O Fluxo do Telégrafo, ao contrário dos anteriores, cuja ação se inscreveu no

Norte e no Nordeste do Estado, ocorreu em um longo trecho no sentido Sul-Norte,

deixando em sua esteira as raízes do que hoje são os municípios de Vilhena, Pimenta

Bueno e Ji-Paraná. A homenagem a Rondon foi feita quando houve a troca do nome do

Território do Guaporé para Rondônia e a sua manutenção quando da criação do Estado.

No período telegráfico, as estações da Comissão Rondon funcionavam como

receptoras de uma ocupação humana rural-rural, procedente do Mato Grosso, destinada

à pecuária, formando grandes latifúndios onde funcionavam antigos seringais.

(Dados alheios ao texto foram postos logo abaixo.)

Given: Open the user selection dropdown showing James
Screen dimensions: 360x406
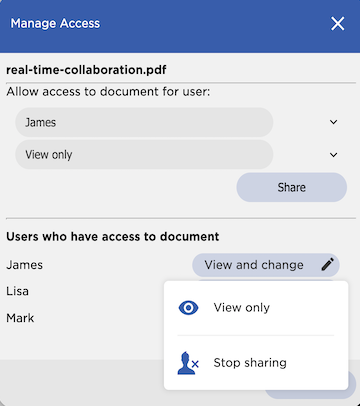Looking at the screenshot, I should tap(144, 122).
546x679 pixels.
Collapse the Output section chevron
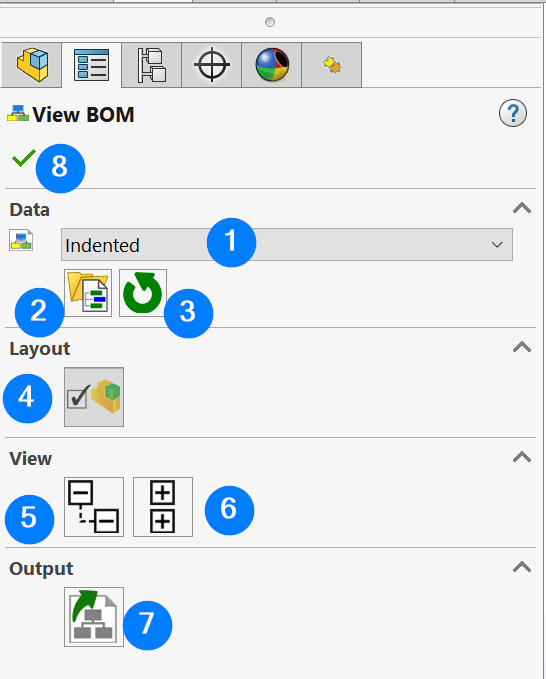522,567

As estações telegráficas da Comissão Rondon atraíram, principalmente,

matogrossenses, paulistas e nordestinos, que trabalhavam nos serviços de telegrafia, e

acomodavam-se em suas cercanias gerando pequenos núcleos urbanos, como

Ariquemes, Presidente Pena ou Urupá, Pimenta Bueno e Vilhena.

Cabe aqui um parênteses a fim de incluir nos movimentos de povoação de

Rondônia um fato não comentado nos livros de história, porém relatado no livro de

Amizael Gomes da Silva “Da Chibata ao Inferno” (2001). O autor nos conta que houve

uma significativa inclusão de “migrantes” no período que se mistura com a construção

da Estrada de Ferro Madeira-Mamoré e a implantação das linhas telegráficas, sob o

comando de Rondon.

Os motivos principais da Revolta de Marinheiros na Bahia da Guanabara,

liderados por João Cândido – o “Almirante Negro” eram simples: o descontentamento

com os baixos soldos, a alimentação de má qualidade e, principalmente, os humilhantes

castigos corporais, ainda existentes aos praças de nossa Marinha. Resquícios da extinta

escravidão, talvez, como forma de disciplina a bordo.

Page 10: MULTICULTURALIDADE, IDENTIDADE E LINGUAGEM EM … › descarga › articulo › 6534646.pdf · MULTICULTURALIDADE, IDENTIDADE E LINGUAGEM EM RONDÔNIA Nair Ferreira Gurgel do Amaral

-

Revista AMAzônica, LAPESAM/GMPEPPE/UFAM/CNPq/EDUA ISSN 1983-3415 (impressa) - ISSN 2318-8774 (digital)-eISSN 2558 1441 – (On line)

209

Em dezembro de 1910, uma nova rebelião eclodiu na baía de Guanabara, desta

vez envolvendo soldados do Batalhão Naval da Ilha das Cobras. Esse foi exatamente o

pretexto: O governo reagiu e prendeu centenas de pessoas, entre elas João Cândido e

outros marinheiros anistiados que haviam participado da Revolta da Chibata. O

“Almirante Negro” e outros líderes foram encarcerados na Ilha das Cobras. Os demais

foram condenados a um terrível castigo: o degredo na Amazônia, para trabalharem na

Comissão Rondon e na estrada de ferro Madeira-Mamoré.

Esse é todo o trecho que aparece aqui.